国会では岸田総理が所信表明演説を行い、「何よりも経済に重点を置く」などと強調しました。そして、自民党では総理の指示を受け、税収の増加分を国民へ還元する具体策として、所得税減税の議論がスタートしました。
岸田総理
「経済、経済、経済、私は何よりも経済に重点を置いてまいります」
「増税!」のヤジも飛ぶ中、岸田総理の所信表明演説はこんな宣言から始まりました。経済を強くするためのキーワードは、「供給力の強化」と「国民への還元」だと言います。
岸田総理
「変革を力強く進める『供給力の強化』と不安定な足下を固め、物価高を乗り越える『国民への還元』。この二つを『車の両輪』として総合経済対策をとりまとめ、実行してまいります」
岸田総理は「供給力の強化」に向けて、賃上げ税制や、半導体や脱炭素分野での大型投資、スタートアップ支援などを行うと表明。

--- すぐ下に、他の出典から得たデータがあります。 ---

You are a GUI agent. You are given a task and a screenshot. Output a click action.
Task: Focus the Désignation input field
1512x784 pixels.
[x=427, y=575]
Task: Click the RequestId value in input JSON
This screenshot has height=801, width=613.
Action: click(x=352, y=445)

一方、「国民への還元」では、物価高対策としてガソリン・電気・ガス料金に対する激変緩和措置を、来年春まで延長すると明言しました。さらに、この「還元」をめぐり注目されているのが、先週、総理が与党幹部に指示した「所得税の減税」です。
記者
「所得税減税の議論に向けて、自民党の税調の幹部たちが集まってきています」
自民党では税制調査会の幹部が集まり、所得税の減税に向けた議論をスタートさせました。きょうは幅広い議論を行ったということですが、総理からの突然とも言える減税の検討指示に、メンバーからは反発も。
税調幹部
「インフレで困ってるわけでしょ?それなのに減税して消費喚起なんて、経済をまるで分かってない。官邸が好き勝手言いすぎだよな」
宮沢洋一 税調会長
「非公式会合だから基本的にないんだけど…」
宮沢氏は先週、減税を実施する期間について「1年というのが極めて常識的」と発言しています。これは、政府側と示し合わせた発言だと、ある政権幹部は示唆しました。
政権幹部
「まずは来年、所得税の減税やってみて、経済の推移を見て防衛増税する時期を決めるんじゃないの。今のところ決まっているのは、来年は増税はしない、減税の年ですよということだ」
このほか、所信表明演説では、一般のドライバーが自家用車を使って有料で乗客を運ぶ「ライドシェア」の導入を検討する考えも示されました。
一方、演説を聴いた野党からはこんな指摘が。
立憲民主党 泉 健太 代表
「『増税』という言葉はなく、『減税』という言葉もなく、『マイナ保険証』という言葉もなくですね、何を嫌がっているのかという感じがいたします」
あすからは岸田総理に対する代表質問が行われます。